Typical Specifications

1.0 SCOPE

1.1 This specification covers the requirements for vortex flow meters as described in the following section.

2.0 GENERAL REQUIREMENTS

2.1 Measure fluid flow using only the Karman vortex shedding principle.

2.2 Detect vortex generation without using pressure detecting ports, holes, or passages, which may be blocked by process fouling. The use of shedder bars with integral diaphragms or thin-walled sections for vortex sensing is not acceptable.

2.3 Allow replacement of the shedder bar without unbolting or removing the meter body from the line.

2.4 Have a single element, solid steel shedder bar, and non-wetted sensor to resist damage by entrained process debris. The material of construction of the shedder bar shall be duplex stainless steel per ASTM A744-CD4MCU to provide resistance to both corrosion and stress corrosion cracking.

2.5 Utilize a sensor consisting of two piezoelectric crystals coupled for piping noise suppression. The crystals shall be hermetically sealed within the shedder bar (O-ring seals are not acceptable) to prevent degradation by the ambient or process environment and to maximize weak vortex detection.

2.6 Utilize 1000-ohm platinum RTD embedded in the shedder bar for process fluid temperature measurement.

2.7 Shall be available with full ANSI pressure rating at operating temperature up to and including 2500#.

2.8 Be a full-bore design to minimize the effects of flow profile variations (insertion designs will not be accepted). The meter shall be available in sizes from 1" through 8" and wafer, flanged and dual-sensor configurations shall be available.

2.9 Use a common amplifier for all line sizes, fluid types, outputs (analog or pulse), and protection types (explosion proof and intrinsically safe).
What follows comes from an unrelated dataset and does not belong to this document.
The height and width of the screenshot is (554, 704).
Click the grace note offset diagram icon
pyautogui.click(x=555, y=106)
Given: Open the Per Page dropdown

2.10 Provide a simultaneous 4-20mA analog signal and a scaleable pulse/frequency output (0-10000 Hz). A status output (flow switch function) or alarm output shall also be available in lieu of the pulse output. The 4-20mA signals shall be assignable to the mass flow rate, the volumetric flow rate, or the temperature.
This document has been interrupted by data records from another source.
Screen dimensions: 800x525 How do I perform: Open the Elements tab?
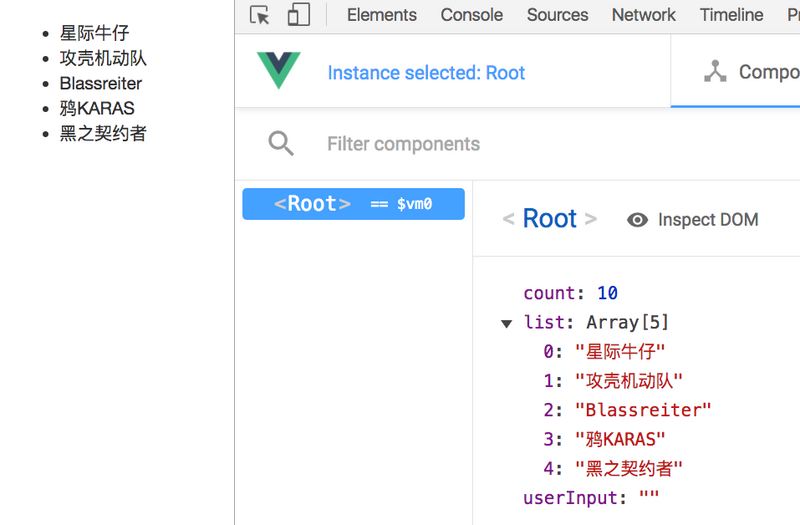381,15
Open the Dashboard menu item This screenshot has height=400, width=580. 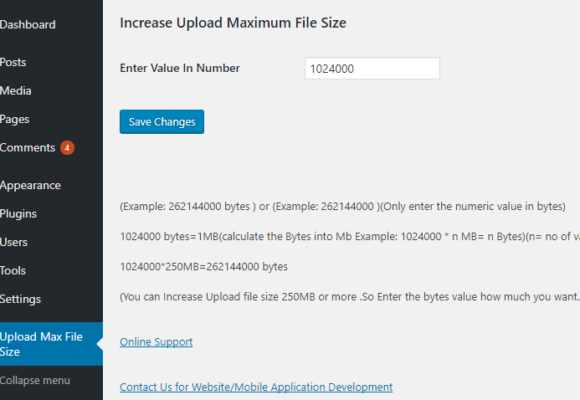tap(28, 25)
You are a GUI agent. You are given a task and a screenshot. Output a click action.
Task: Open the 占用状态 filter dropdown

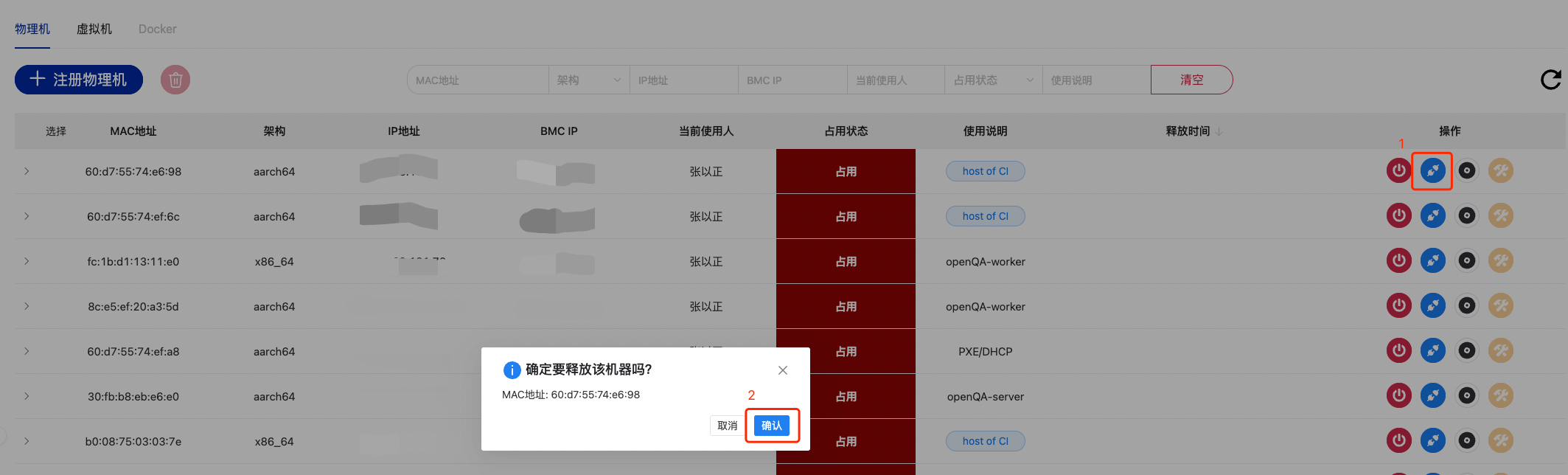992,80
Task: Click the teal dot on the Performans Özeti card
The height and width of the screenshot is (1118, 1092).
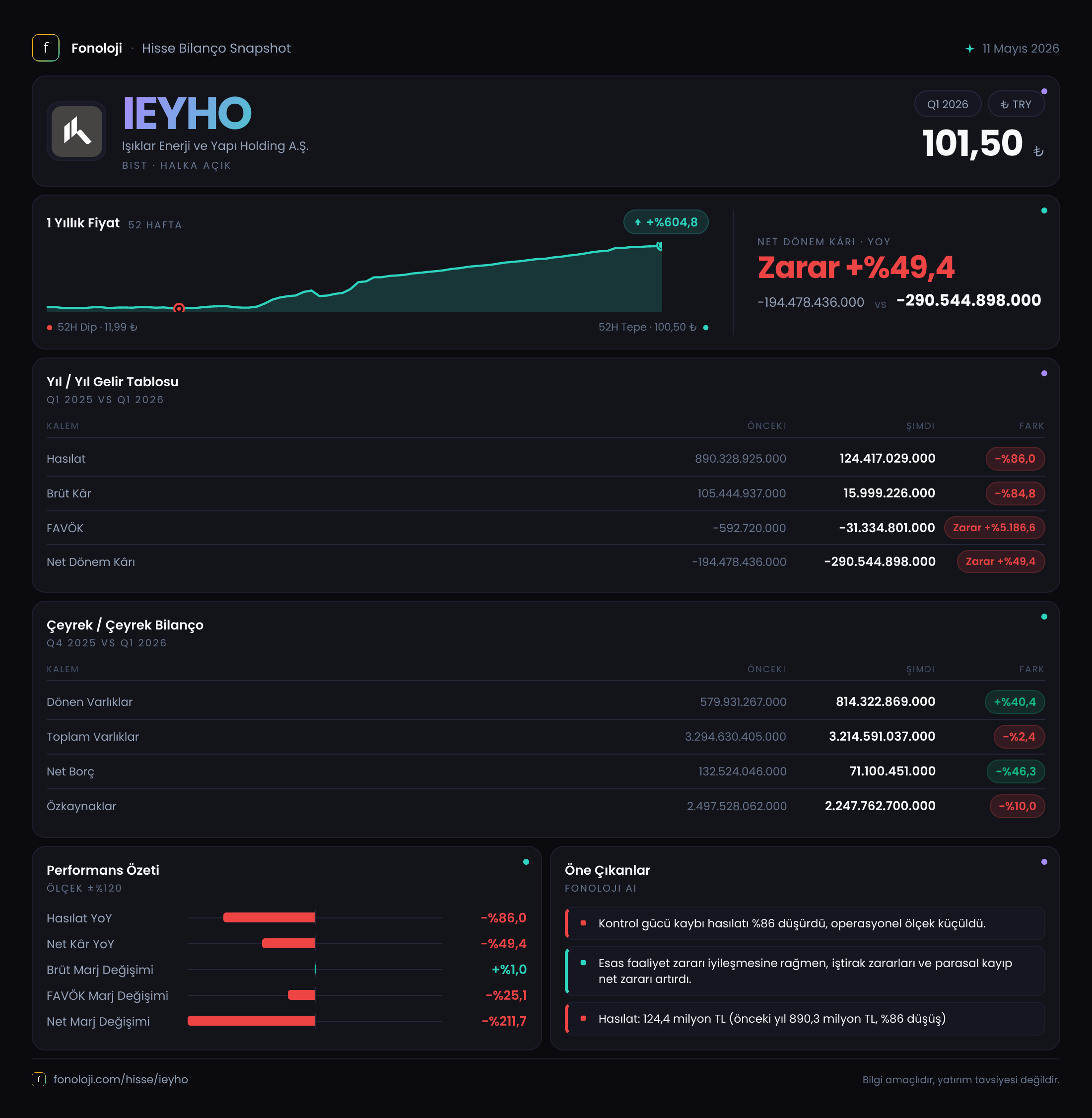Action: pyautogui.click(x=526, y=862)
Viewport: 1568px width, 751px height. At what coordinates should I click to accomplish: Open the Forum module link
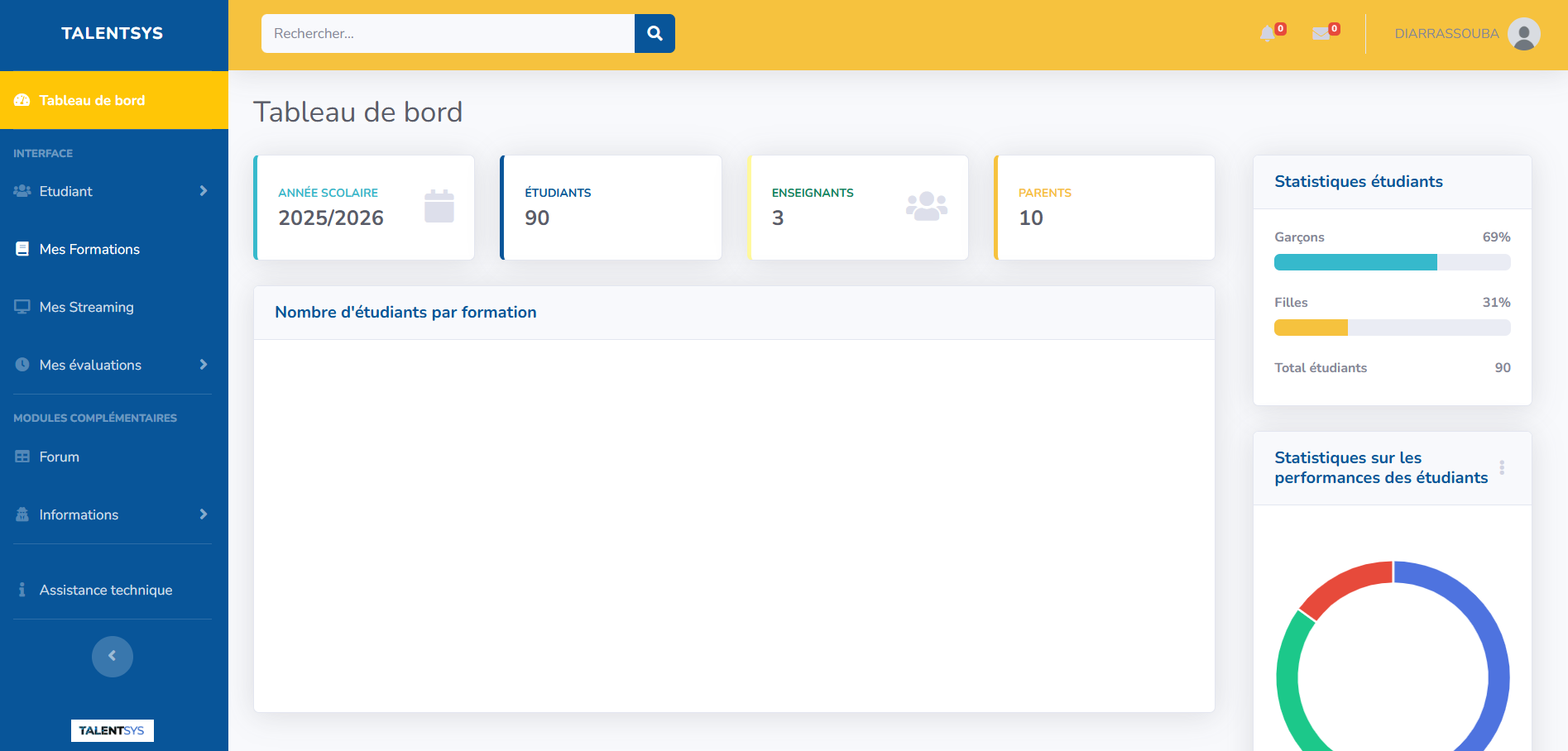click(60, 457)
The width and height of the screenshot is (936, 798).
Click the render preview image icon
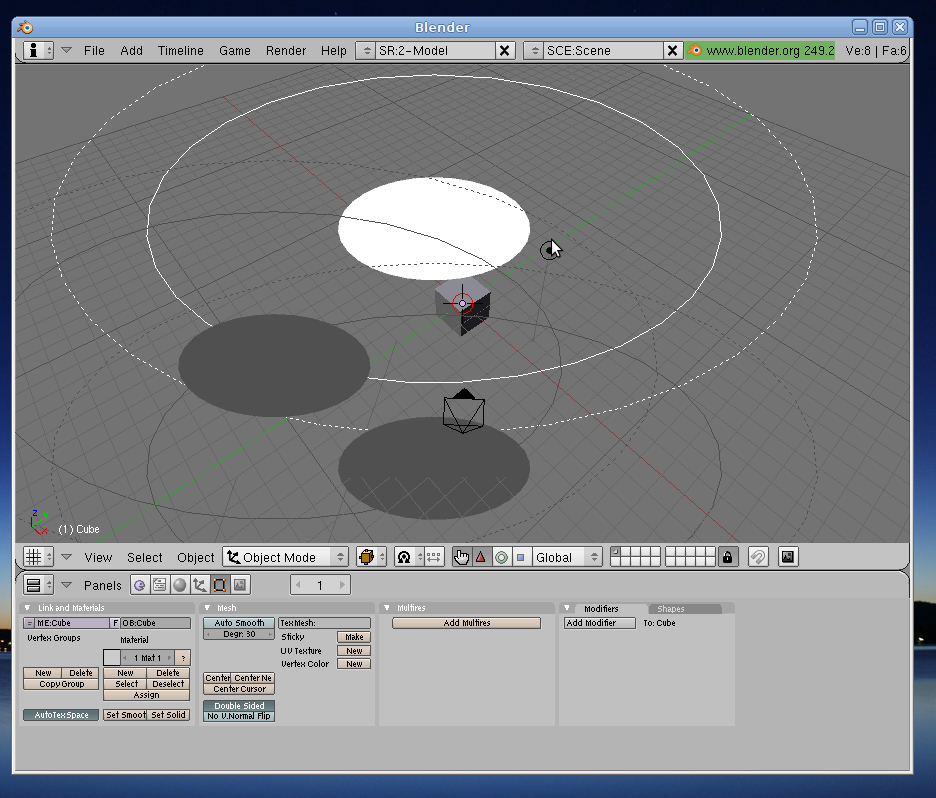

2.11 Shall be configurable through a local display interface with parallel two-line LCD display (MMI) without the need for a separate handheld terminal. Display options shall include mass flow, volumetric flow, total, and temperature.
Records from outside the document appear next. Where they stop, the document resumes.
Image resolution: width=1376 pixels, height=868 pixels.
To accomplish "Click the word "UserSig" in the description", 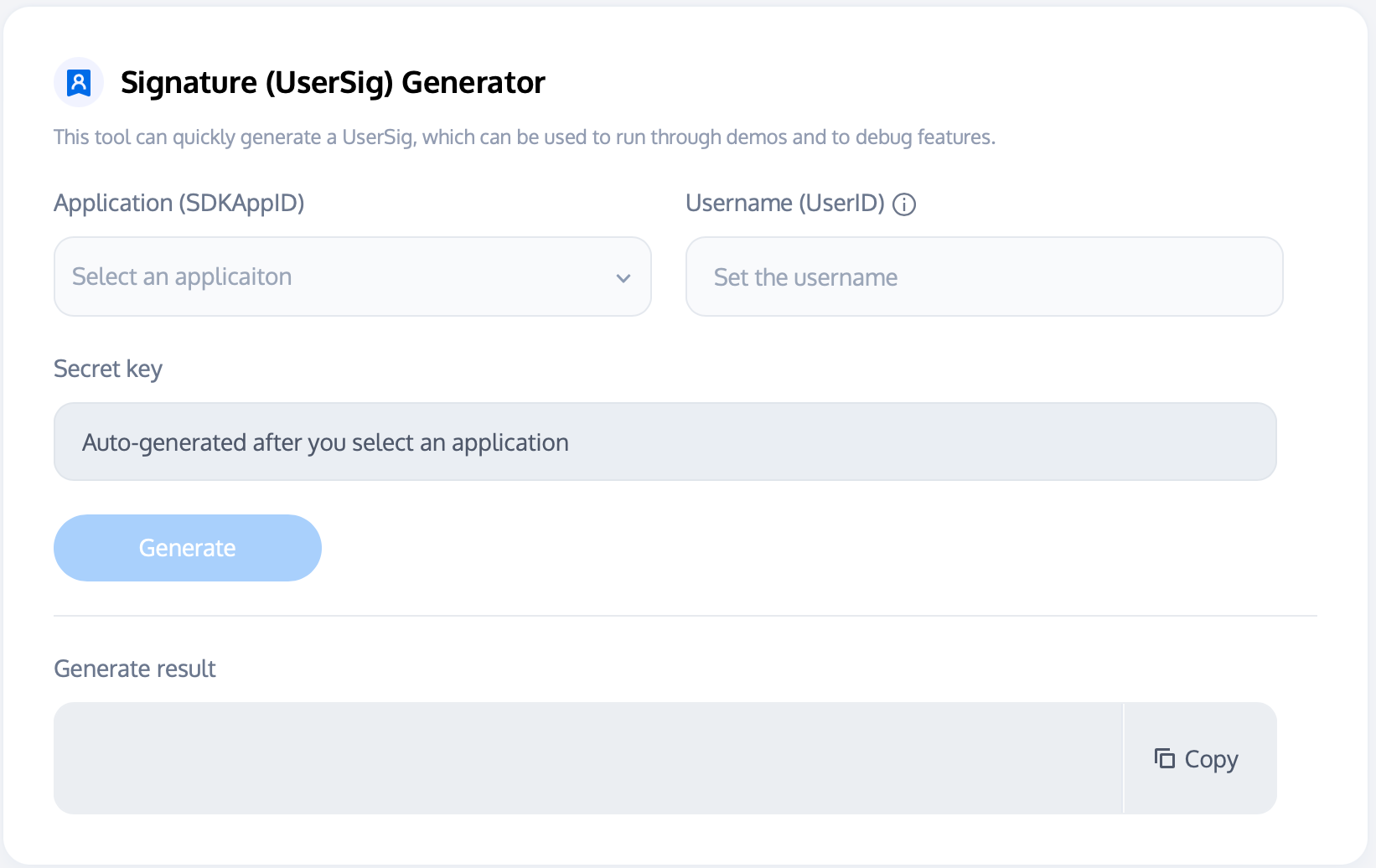I will coord(378,137).
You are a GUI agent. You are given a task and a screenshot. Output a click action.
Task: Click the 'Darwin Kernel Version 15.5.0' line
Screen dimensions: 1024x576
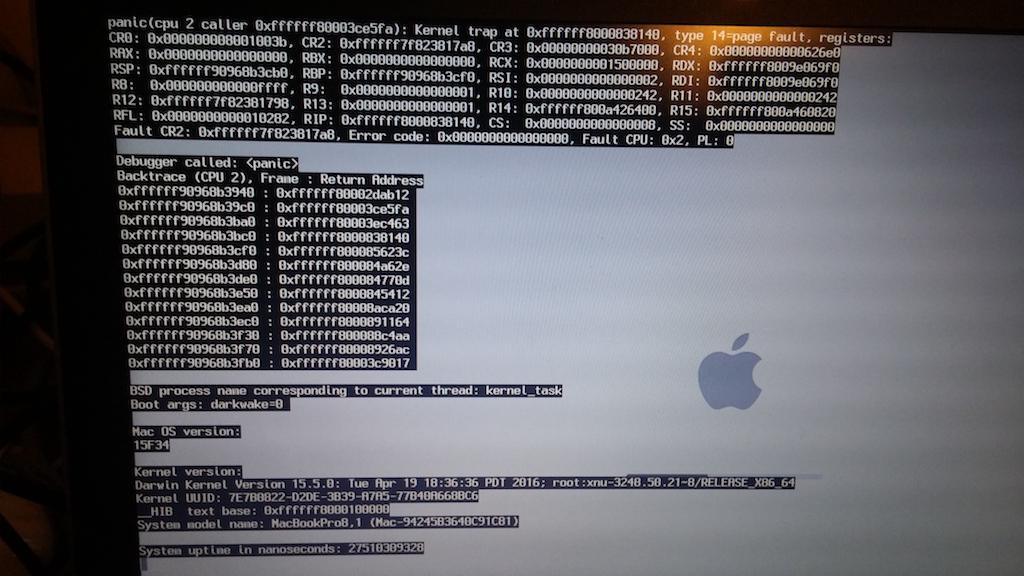coord(465,483)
2.12 Have FM and CSA electrical approvals (explosion proof and intrinsically safe) for Class I, Division I, Groups A-D.

3.0 SOFTWARE FUNCTIONALITY

3.1 Allow remote communications using BRAIN or HART protocol via the 4-20mA lines and digital communication via Foundation Field bus.

3.2 Shall use the Spectral Signal Processing technique to extend the benefits of Digital Signal Processing for stable, accurate flow measurements.

3.3 Shall require no start-up tuning. Shall automatically select optimum settings – even in noisy environments.

3.4 Shall calculate the mass flow of saturated steam based on steam tables embedded in the software and the mass flow of liquids based on a programmed algorithm.

3.5 Provide computational capabilities that include...

Instrument error correction
Reynolds number correction
Expansion correction for compressible fluids

3.6 Provide real-time information that includes...

Input (vortex) frequency
Span frequency
Flowing velocity
Span velocity

3.7 Shall perform continuous diagnostics and analysis of the process for true condition-based maintenance.

3.8 Shall be DY/DYA Series (ISTEC 7150 Type) with the /MV option as provided by ISTEC Corporation of Sparta, NJ (Phone Number 973-383-9888 and Fax Number 973-383-9088).